General Physics Institute RAS, Vavilov Street 38, 119991 Moscow, Russia.
Institute of Physical Chemistry and Electrochemistry RAS, Leninsky pr. 31, 119071, Moscow, Russia.
Nat Nanotechnol. 2014 Jan;9(1):54-8. doi: 10.1038/nnano.2013.255. Epub 2013 Dec 8.

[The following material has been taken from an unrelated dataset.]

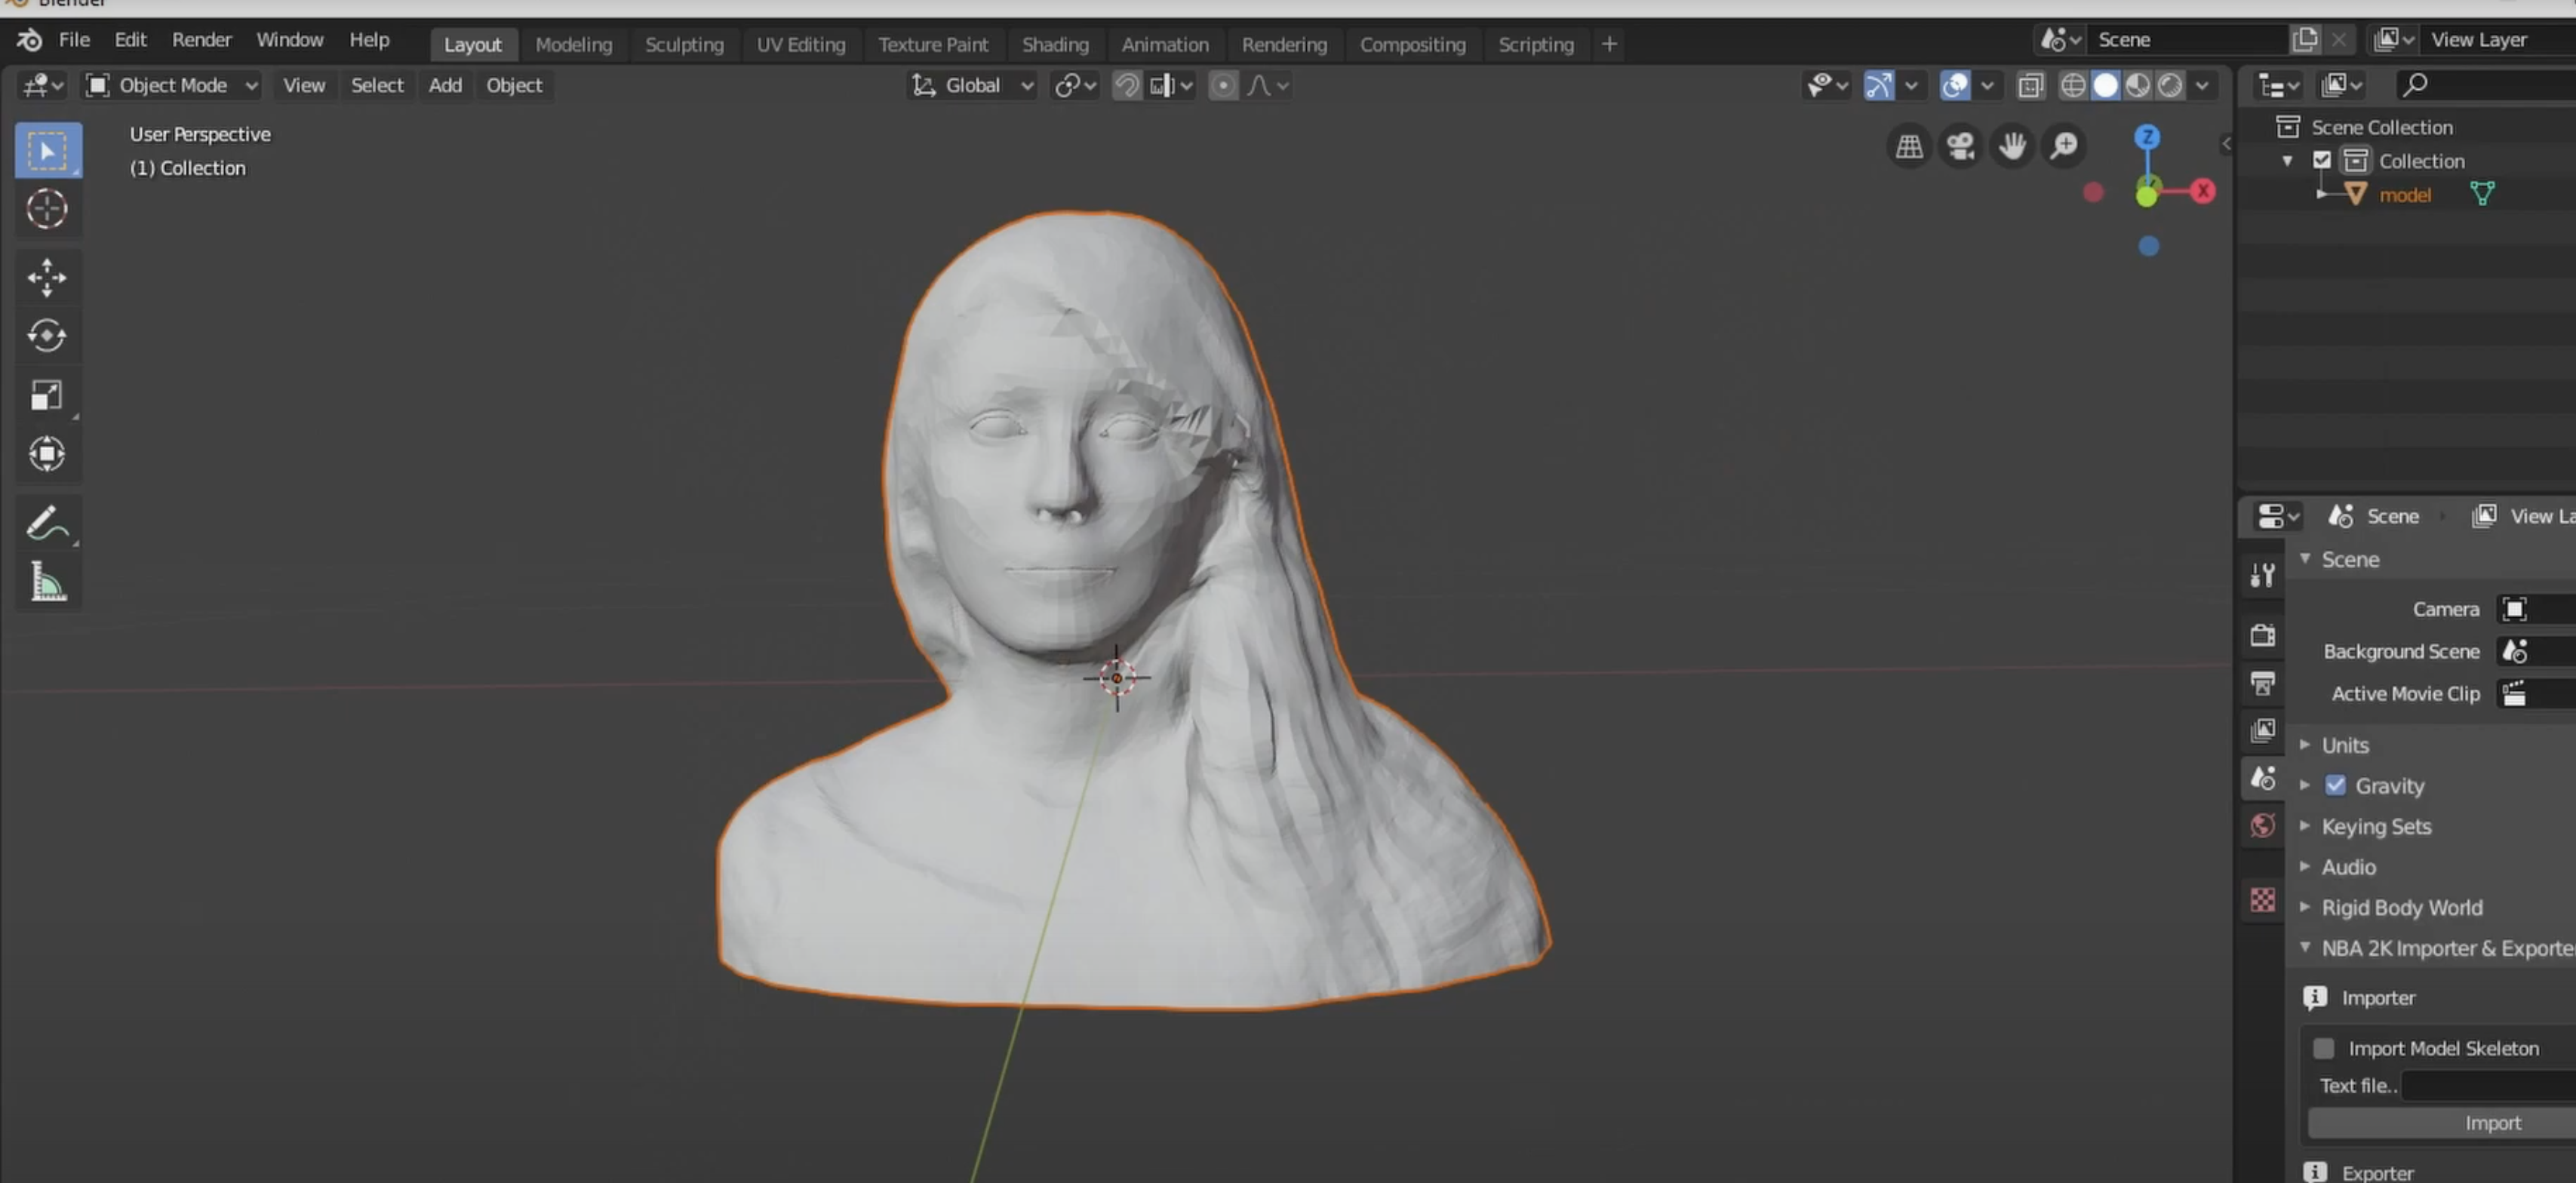2576x1183 pixels.
Task: Click the Text file input field
Action: click(x=2488, y=1085)
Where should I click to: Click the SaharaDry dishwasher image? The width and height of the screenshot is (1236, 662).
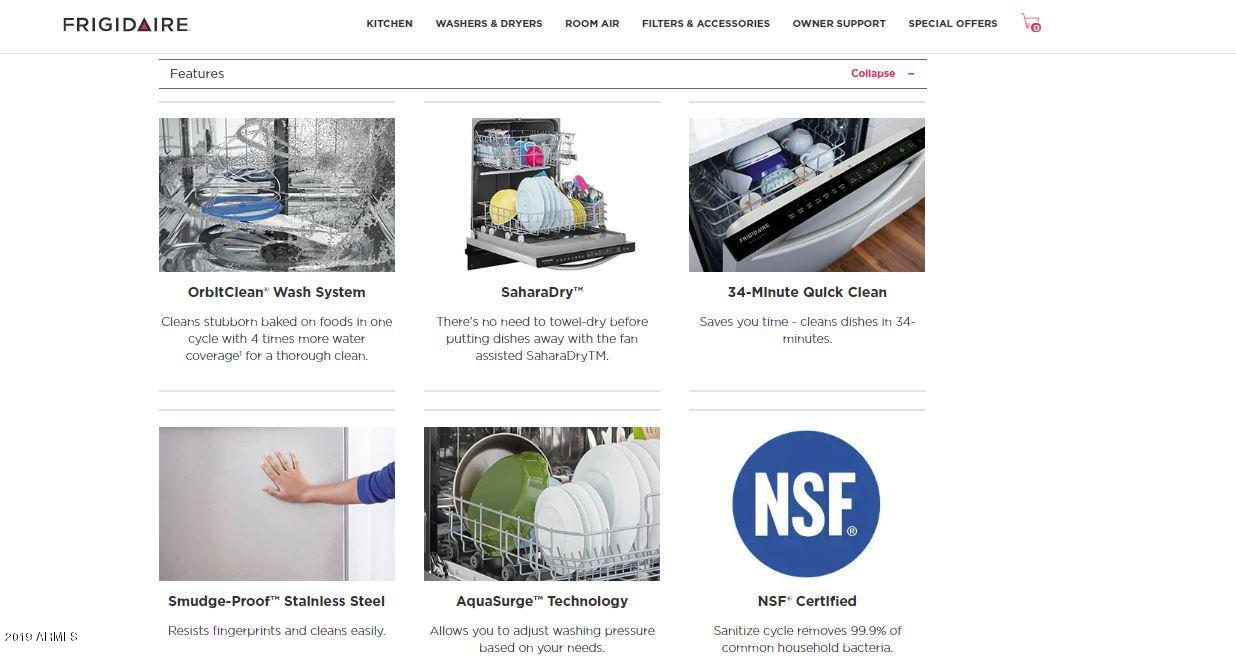click(x=542, y=195)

Doping of carbon nanoparticles with impurity atoms is central to their application. However, doping has proven elusive for very small carbon nanoparticles because of their limited availability and a lack of fundamental understanding of impurity stability in such nanostructures. Here, we show that isolated diamond nanoparticles as small as 1.6 nm, comprising only ∼400 carbon atoms, are capable of housing stable photoluminescent colour centres, namely the silicon vacancy (SiV). Surprisingly, fluorescence from SiVs is stable over time, and few or only single colour centres are found per nanocrystal. We also observe size-dependent SiV emission supported by quantum-chemical simulation of SiV energy levels in small nanodiamonds. Our work opens the way to investigating the physics and chemistry of molecular-sized cubic carbon clusters and promises the application of ultrasmall non-perturbative fluorescent nanoparticles as markers in microscopy and sensing.
杂质原子掺杂碳纳米粒子对其应用至关重要。然而,由于非常小的碳纳米粒子的可用性有限,以及对这种纳米结构中杂质稳定性的基本理解不足,掺杂一直难以实现。在这里,我们表明,小至 1.6nm、仅包含约 400 个碳原子的孤立金刚石纳米粒子能够容纳稳定的光致发光色心,即硅空位 (SiV)。令人惊讶的是,SiV 的荧光随时间保持稳定,并且每个纳米晶体中发现的 SiV 数量很少或只有一个。我们还观察到 SiV 发射与小纳米金刚石中 SiV 能级的量子化学模拟相支持的尺寸依赖性。我们的工作为研究分子大小的立方碳团簇的物理和化学开辟了道路,并有望将超小非微扰荧光纳米粒子作为显微镜和传感中的标记物应用。